— START OF TASK INPUTS —

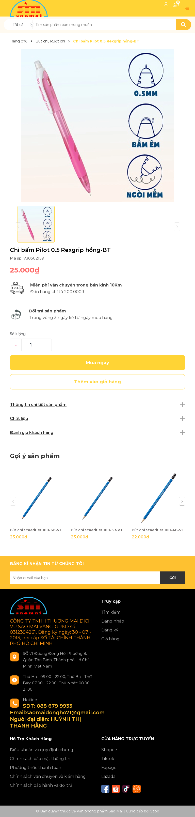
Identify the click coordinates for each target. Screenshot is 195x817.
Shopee (109, 749)
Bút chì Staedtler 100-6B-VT (36, 530)
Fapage (109, 767)
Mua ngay (97, 363)
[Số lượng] (31, 345)
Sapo (154, 811)
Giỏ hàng (110, 639)
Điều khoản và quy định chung (41, 749)
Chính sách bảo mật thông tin (40, 758)
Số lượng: (18, 333)
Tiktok (107, 758)
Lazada (108, 776)
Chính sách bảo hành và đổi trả (41, 785)
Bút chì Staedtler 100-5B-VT (97, 530)
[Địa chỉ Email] (97, 577)
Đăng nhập (112, 621)
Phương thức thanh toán (35, 767)
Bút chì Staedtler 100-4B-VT (158, 530)
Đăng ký (109, 630)
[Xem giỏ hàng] (176, 5)
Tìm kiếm (110, 612)
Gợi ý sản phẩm (35, 456)
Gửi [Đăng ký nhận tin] (172, 578)
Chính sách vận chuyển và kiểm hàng (48, 776)
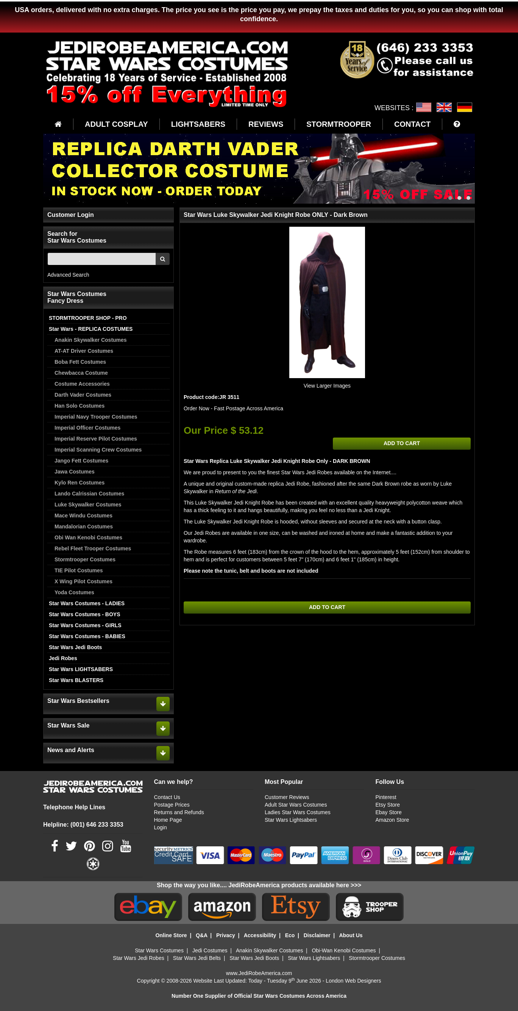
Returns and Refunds (179, 812)
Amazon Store (392, 820)
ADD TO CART (402, 444)
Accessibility (260, 935)
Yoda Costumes (74, 592)
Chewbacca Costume (81, 373)
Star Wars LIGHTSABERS (81, 669)
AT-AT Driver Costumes (84, 351)
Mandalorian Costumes (84, 526)
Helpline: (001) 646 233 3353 (83, 824)
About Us (350, 935)
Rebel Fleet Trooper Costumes (93, 548)
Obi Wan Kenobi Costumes (88, 537)
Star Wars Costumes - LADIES (87, 603)
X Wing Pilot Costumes (83, 581)
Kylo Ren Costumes (80, 483)
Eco (290, 935)
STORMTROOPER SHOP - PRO (88, 318)
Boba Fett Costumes (80, 362)
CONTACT (412, 124)
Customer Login (70, 215)
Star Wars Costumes (159, 950)
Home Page (168, 820)
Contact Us (167, 797)
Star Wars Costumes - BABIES (87, 636)
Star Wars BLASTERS (76, 680)
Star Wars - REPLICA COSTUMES (91, 329)
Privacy (225, 935)
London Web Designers (353, 981)
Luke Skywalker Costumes (88, 505)
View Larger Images (327, 386)
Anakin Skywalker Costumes (91, 340)
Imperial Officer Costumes (87, 428)
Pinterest (385, 797)
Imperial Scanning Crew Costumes (98, 450)
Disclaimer (317, 935)
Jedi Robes (63, 658)
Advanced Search (68, 275)
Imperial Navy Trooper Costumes (96, 417)
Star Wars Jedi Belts (197, 958)
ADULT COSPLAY (116, 124)
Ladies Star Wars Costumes (298, 812)
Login (160, 827)
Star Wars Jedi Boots (75, 647)
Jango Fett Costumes (81, 461)
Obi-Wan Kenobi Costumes (344, 950)
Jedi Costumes (210, 950)
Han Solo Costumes (80, 406)
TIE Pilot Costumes (79, 570)
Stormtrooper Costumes (85, 559)
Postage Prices (172, 805)
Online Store (171, 935)
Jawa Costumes (75, 472)
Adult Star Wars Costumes (296, 805)
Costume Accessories (82, 384)
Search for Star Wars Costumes (76, 237)
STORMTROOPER (338, 124)
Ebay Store (388, 812)
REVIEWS (265, 124)
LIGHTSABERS (198, 124)
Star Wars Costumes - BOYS (84, 614)
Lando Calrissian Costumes (89, 494)
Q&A (202, 935)
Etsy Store (387, 805)
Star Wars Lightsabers (291, 820)
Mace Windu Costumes (83, 516)
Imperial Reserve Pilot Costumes (96, 439)
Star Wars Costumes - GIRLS (85, 625)
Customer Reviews (287, 797)
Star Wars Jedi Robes (138, 958)
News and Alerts (70, 750)
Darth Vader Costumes (83, 395)
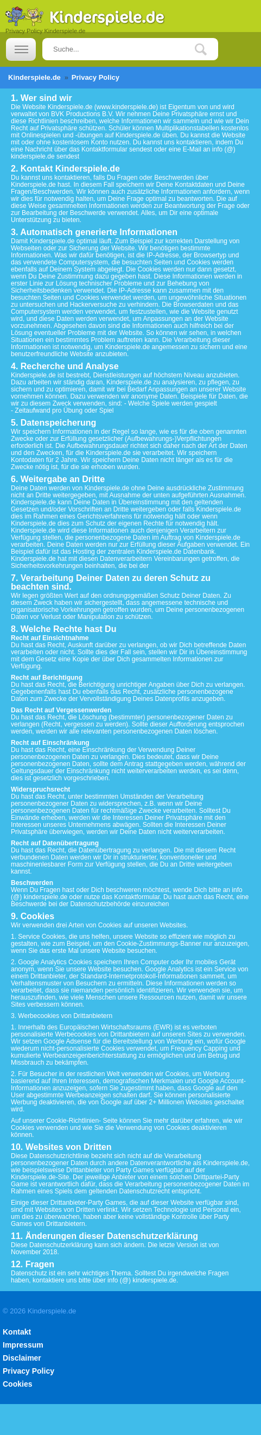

— END OF TASK INPUTS —

PROBLEM DETAILS: Convert the material from the line that contains "Star Wars Jedi Boots (75, 647)" through the end of the material into a numbered list, leaving out blank lines and the pictures.

FINAL ANSWER:
1. Star Wars Jedi Boots (75, 647)
2. Jango Fett Costumes (81, 461)
3. Obi-Wan Kenobi Costumes (344, 950)
4. Jedi Costumes (210, 950)
5. Han Solo Costumes (80, 406)
6. TIE Pilot Costumes (79, 570)
7. Stormtrooper Costumes (85, 559)
8. Postage Prices (172, 805)
9. Online Store (171, 935)
10. Jawa Costumes (75, 472)
11. Adult Star Wars Costumes (296, 805)
12. Costume Accessories (82, 384)
13. Search for Star Wars Costumes (76, 237)
14. STORMTROOPER (338, 124)
15. Ebay Store (388, 812)
16. REVIEWS (265, 124)
17. LIGHTSABERS (198, 124)
18. Star Wars Costumes - BOYS (84, 614)
19. Lando Calrissian Costumes (89, 494)
20. Q&A (202, 935)
21. Etsy Store (387, 805)
22. Star Wars Lightsabers (291, 820)
23. Mace Windu Costumes (83, 516)
24. Imperial Reserve Pilot Costumes (96, 439)
25. Star Wars Costumes - GIRLS (85, 625)
26. Customer Reviews (287, 797)
27. Star Wars Jedi Robes (138, 958)
28. News and Alerts (70, 750)
29. Darth Vader Costumes (83, 395)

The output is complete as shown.